= WHAT THE TASK REQUIRES =
Lines from the listing below that contain the string "Switch" are to be reported.

= EXERCISE INPUTS =

━━━

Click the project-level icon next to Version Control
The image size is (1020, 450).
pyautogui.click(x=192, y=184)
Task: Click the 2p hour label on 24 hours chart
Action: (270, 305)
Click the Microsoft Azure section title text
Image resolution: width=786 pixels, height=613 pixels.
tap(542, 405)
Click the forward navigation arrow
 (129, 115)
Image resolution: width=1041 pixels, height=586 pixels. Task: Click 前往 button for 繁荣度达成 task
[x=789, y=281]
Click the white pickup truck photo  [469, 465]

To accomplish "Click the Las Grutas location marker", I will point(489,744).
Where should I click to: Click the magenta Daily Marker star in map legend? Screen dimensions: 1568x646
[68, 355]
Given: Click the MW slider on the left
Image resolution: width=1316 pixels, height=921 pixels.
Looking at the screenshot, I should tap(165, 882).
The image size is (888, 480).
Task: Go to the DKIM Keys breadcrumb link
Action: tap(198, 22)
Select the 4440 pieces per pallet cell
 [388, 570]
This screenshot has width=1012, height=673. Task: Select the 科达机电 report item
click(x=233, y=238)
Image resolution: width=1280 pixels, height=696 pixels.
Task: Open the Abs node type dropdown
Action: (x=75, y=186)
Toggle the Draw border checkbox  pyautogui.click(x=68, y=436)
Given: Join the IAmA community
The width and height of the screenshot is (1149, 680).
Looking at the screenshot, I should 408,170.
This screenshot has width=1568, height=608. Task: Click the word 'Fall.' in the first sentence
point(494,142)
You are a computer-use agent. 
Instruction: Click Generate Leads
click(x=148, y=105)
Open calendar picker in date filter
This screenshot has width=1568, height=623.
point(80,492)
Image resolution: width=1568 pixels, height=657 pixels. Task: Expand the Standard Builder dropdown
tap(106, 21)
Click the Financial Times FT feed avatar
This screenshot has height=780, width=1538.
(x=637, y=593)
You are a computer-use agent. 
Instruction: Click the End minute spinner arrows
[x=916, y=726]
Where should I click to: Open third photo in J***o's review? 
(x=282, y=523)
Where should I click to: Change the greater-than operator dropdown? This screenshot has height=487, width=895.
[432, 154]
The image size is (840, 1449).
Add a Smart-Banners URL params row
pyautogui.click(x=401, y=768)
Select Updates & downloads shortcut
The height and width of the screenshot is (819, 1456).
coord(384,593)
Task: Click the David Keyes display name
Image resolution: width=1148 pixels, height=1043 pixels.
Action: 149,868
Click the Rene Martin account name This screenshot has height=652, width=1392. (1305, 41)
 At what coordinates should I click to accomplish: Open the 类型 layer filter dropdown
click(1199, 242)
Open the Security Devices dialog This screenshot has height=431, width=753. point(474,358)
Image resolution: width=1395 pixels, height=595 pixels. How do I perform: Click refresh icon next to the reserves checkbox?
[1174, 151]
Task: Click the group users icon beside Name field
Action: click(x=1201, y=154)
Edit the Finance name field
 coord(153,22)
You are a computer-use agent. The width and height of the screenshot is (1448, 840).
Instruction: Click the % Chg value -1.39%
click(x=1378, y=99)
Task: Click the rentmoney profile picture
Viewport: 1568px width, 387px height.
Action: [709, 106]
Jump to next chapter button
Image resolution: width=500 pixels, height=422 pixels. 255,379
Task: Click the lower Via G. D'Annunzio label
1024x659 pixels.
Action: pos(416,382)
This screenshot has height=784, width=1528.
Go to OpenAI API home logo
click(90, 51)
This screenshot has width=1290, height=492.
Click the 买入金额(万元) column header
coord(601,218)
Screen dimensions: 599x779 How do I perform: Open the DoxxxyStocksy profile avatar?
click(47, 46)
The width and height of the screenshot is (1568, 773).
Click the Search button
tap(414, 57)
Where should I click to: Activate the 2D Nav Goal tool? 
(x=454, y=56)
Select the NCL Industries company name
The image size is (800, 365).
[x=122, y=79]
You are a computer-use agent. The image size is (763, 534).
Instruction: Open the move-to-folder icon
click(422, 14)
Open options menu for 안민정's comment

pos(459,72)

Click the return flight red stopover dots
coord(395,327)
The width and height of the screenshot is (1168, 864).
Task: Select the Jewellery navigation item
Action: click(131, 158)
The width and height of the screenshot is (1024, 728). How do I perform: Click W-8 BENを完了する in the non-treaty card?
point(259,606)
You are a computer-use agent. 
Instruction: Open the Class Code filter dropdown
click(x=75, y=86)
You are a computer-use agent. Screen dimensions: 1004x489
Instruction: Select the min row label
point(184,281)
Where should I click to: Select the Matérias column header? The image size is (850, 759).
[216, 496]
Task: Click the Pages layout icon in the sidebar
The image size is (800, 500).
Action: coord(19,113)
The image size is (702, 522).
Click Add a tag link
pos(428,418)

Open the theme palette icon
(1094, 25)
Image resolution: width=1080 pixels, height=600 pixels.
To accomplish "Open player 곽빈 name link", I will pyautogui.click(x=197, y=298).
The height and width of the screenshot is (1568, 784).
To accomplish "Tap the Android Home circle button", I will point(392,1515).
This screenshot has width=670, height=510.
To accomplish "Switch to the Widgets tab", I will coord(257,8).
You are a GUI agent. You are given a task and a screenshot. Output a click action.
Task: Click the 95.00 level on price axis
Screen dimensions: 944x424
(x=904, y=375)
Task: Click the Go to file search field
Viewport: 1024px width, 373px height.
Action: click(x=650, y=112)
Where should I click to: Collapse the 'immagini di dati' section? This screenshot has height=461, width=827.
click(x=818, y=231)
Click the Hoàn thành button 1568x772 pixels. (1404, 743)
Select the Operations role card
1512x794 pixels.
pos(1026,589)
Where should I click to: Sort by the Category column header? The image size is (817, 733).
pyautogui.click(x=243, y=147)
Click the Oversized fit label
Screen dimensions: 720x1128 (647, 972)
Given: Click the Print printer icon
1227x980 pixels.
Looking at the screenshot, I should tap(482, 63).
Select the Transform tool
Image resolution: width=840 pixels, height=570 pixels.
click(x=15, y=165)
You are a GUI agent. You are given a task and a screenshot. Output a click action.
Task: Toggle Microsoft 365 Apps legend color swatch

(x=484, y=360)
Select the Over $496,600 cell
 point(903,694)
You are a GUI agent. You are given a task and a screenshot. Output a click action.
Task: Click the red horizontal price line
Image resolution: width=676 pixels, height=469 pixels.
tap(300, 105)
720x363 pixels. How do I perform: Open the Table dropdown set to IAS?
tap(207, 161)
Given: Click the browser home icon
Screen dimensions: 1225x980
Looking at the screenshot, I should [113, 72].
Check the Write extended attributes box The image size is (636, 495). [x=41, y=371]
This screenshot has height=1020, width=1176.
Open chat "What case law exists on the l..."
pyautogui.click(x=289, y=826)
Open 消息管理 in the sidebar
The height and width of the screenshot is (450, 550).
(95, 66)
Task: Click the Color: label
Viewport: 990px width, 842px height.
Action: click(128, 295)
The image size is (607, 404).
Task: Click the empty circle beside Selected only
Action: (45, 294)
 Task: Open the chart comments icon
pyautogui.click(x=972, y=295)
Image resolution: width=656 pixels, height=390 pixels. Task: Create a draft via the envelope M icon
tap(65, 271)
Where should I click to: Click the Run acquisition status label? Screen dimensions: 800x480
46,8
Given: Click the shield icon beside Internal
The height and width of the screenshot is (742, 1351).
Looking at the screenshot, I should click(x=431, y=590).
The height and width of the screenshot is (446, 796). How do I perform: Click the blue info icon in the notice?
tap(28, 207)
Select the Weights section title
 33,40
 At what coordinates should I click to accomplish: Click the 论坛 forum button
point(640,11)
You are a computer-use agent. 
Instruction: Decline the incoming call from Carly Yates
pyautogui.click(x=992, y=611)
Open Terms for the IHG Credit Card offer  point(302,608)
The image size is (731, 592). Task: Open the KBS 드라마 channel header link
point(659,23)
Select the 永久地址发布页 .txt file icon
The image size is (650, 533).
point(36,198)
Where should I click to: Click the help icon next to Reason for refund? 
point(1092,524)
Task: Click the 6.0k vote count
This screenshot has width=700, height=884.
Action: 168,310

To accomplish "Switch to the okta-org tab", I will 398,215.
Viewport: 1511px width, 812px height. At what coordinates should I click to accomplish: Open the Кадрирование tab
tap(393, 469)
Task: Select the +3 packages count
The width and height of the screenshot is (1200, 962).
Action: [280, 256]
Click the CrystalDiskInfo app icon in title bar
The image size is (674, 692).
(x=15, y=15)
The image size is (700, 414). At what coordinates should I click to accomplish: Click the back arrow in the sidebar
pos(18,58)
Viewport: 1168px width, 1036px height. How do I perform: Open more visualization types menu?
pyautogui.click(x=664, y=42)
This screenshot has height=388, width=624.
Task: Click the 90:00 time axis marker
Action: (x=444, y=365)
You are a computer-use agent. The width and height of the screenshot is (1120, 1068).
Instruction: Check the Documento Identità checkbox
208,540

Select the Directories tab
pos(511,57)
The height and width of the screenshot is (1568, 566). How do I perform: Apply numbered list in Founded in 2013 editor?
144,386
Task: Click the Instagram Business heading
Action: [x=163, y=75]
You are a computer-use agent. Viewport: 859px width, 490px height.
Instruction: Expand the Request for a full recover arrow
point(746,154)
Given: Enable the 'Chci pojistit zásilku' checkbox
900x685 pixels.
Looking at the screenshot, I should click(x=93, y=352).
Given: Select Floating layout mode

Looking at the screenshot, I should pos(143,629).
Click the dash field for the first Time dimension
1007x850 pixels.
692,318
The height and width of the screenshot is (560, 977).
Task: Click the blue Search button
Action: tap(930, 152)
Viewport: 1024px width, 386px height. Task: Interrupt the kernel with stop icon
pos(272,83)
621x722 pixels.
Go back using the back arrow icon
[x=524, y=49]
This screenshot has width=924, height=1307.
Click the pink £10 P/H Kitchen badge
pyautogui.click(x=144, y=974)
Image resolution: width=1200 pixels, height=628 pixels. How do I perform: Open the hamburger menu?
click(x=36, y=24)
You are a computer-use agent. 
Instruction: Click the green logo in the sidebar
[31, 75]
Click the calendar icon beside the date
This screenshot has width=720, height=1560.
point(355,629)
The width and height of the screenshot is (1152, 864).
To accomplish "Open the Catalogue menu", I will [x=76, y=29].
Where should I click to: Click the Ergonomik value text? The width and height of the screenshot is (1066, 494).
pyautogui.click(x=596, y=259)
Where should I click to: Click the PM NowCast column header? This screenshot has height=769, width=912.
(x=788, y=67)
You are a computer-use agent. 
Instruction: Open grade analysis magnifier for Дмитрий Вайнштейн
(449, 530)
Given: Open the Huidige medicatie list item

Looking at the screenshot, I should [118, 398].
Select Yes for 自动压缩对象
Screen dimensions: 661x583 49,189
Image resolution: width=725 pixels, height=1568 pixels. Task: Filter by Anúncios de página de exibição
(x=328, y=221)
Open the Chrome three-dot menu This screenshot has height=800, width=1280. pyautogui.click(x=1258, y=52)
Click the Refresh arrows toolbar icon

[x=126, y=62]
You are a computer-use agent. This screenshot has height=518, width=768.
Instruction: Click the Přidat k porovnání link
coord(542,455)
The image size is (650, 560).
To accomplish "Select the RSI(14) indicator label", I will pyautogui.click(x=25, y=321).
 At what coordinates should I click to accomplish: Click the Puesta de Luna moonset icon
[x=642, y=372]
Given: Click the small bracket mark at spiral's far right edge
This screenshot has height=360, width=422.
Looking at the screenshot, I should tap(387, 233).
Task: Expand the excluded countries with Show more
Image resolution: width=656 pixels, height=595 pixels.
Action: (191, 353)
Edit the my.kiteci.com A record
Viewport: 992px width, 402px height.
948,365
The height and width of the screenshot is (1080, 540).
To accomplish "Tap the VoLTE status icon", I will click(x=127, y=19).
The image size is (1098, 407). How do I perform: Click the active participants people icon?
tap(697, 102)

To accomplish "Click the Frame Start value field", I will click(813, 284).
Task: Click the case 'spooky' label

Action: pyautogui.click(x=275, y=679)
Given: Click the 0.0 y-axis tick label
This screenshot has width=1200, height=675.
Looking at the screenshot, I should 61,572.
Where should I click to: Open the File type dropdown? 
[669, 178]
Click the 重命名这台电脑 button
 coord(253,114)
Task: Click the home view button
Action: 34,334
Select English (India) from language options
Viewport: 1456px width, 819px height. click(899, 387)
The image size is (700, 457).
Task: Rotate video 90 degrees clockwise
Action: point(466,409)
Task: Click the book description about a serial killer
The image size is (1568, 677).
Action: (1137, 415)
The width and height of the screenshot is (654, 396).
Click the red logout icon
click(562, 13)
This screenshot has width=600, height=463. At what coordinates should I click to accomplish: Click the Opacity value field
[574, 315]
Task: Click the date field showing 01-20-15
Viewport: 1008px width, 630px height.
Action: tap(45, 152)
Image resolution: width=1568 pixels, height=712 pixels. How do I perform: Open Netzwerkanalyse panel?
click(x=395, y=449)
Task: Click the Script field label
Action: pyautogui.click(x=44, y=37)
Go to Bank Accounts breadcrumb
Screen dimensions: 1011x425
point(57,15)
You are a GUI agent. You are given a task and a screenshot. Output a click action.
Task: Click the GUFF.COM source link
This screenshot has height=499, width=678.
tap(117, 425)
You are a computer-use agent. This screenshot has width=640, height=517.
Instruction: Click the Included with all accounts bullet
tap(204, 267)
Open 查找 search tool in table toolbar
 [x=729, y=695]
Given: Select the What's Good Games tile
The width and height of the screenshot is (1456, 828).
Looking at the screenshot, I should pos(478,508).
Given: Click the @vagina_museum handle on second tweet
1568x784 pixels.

━━━

= REPLY =
To accomplish "Switch to the Widgets tab", I will coord(257,8).
To accomplish "Switch to the okta-org tab", I will 398,215.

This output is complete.